→ Description of the task
Your answer should repeat the entries in full, exactly as given, with no pictures.

→ Available data
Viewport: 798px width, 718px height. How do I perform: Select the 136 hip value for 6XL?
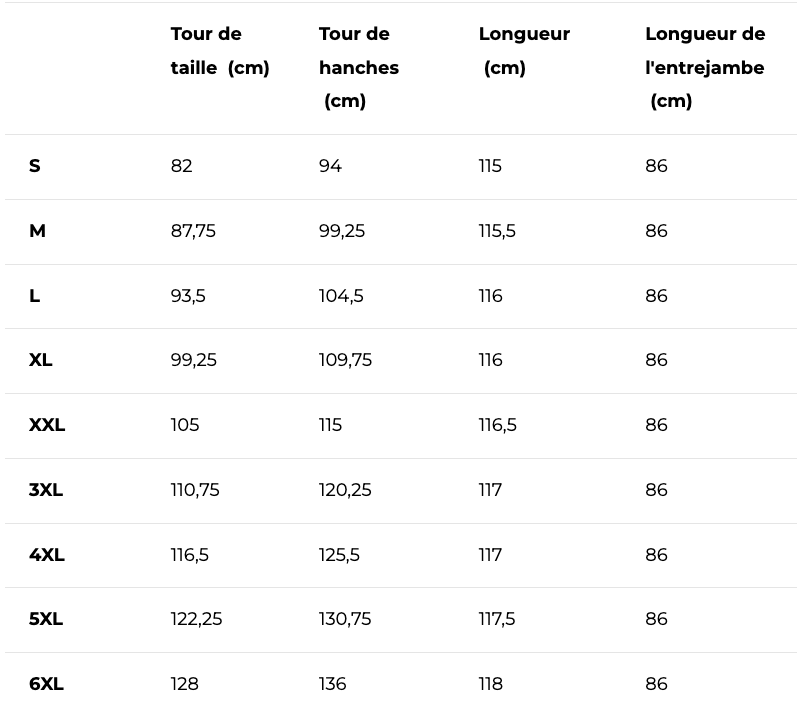(x=333, y=684)
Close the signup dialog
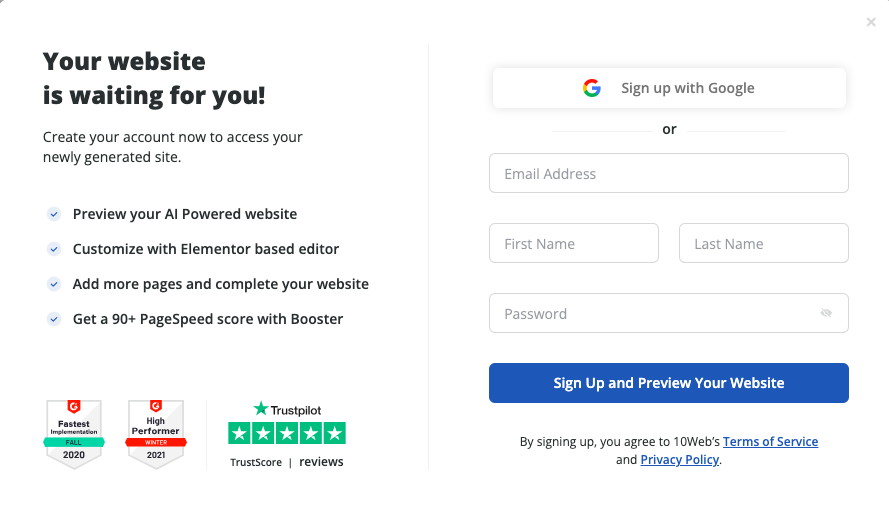 871,22
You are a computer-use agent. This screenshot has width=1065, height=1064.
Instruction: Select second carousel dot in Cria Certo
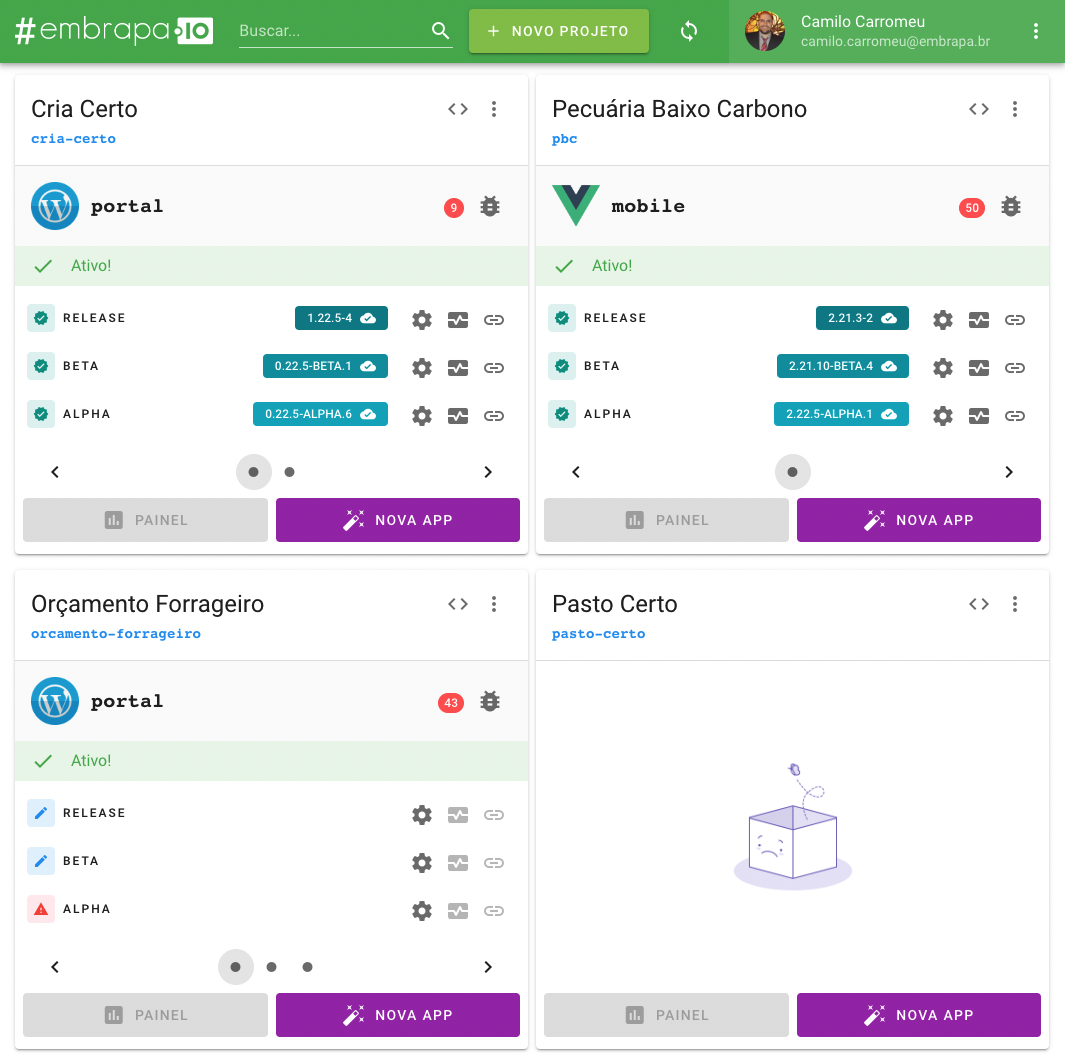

→ Your response
Viewport: 798px width, 718px height. How do I perform: Select the 136 hip value for 6XL?
(x=333, y=684)
Close the signup dialog
 871,22
You are a computer-use agent. This screenshot has width=1065, height=1064.
Instruction: Select second carousel dot in Cria Certo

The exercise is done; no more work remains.